ACTION ITEM
Send back the whole listing untouched.
### RECORD EXCERPTS
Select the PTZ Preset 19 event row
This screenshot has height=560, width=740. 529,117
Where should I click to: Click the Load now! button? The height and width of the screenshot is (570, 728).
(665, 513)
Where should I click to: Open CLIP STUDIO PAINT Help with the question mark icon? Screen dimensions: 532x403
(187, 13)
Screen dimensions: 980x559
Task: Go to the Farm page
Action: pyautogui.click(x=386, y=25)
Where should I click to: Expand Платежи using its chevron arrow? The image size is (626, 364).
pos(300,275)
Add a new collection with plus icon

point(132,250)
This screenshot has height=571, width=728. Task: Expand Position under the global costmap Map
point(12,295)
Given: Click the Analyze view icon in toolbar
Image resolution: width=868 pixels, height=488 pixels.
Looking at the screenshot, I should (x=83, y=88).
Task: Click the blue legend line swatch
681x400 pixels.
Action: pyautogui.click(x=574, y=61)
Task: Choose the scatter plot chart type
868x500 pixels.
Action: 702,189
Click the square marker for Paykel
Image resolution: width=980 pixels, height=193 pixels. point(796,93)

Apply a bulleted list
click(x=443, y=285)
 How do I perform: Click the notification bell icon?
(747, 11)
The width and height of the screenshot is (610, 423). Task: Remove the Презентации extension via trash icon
######
ANSWER SPACE
Select the PTZ Preset 19 event row
This screenshot has height=560, width=740. 529,117
Where should I click to: Click the Load now! button? The height and width of the screenshot is (570, 728).
(665, 513)
Where should I click to: Open CLIP STUDIO PAINT Help with the question mark icon? Screen dimensions: 532x403
(187, 13)
Screen dimensions: 980x559
Task: Go to the Farm page
Action: pyautogui.click(x=386, y=25)
Where should I click to: Expand Платежи using its chevron arrow? The image size is (626, 364).
pos(300,275)
Add a new collection with plus icon

point(132,250)
This screenshot has height=571, width=728. Task: Expand Position under the global costmap Map
point(12,295)
Given: Click the Analyze view icon in toolbar
Image resolution: width=868 pixels, height=488 pixels.
Looking at the screenshot, I should (x=83, y=88).
Task: Click the blue legend line swatch
681x400 pixels.
Action: pyautogui.click(x=574, y=61)
Task: Choose the scatter plot chart type
868x500 pixels.
Action: 702,189
Click the square marker for Paykel
Image resolution: width=980 pixels, height=193 pixels. point(796,93)

Apply a bulleted list
click(x=443, y=285)
 How do I perform: Click the notification bell icon?
(747, 11)
The width and height of the screenshot is (610, 423). Task: Remove the Презентации extension via trash icon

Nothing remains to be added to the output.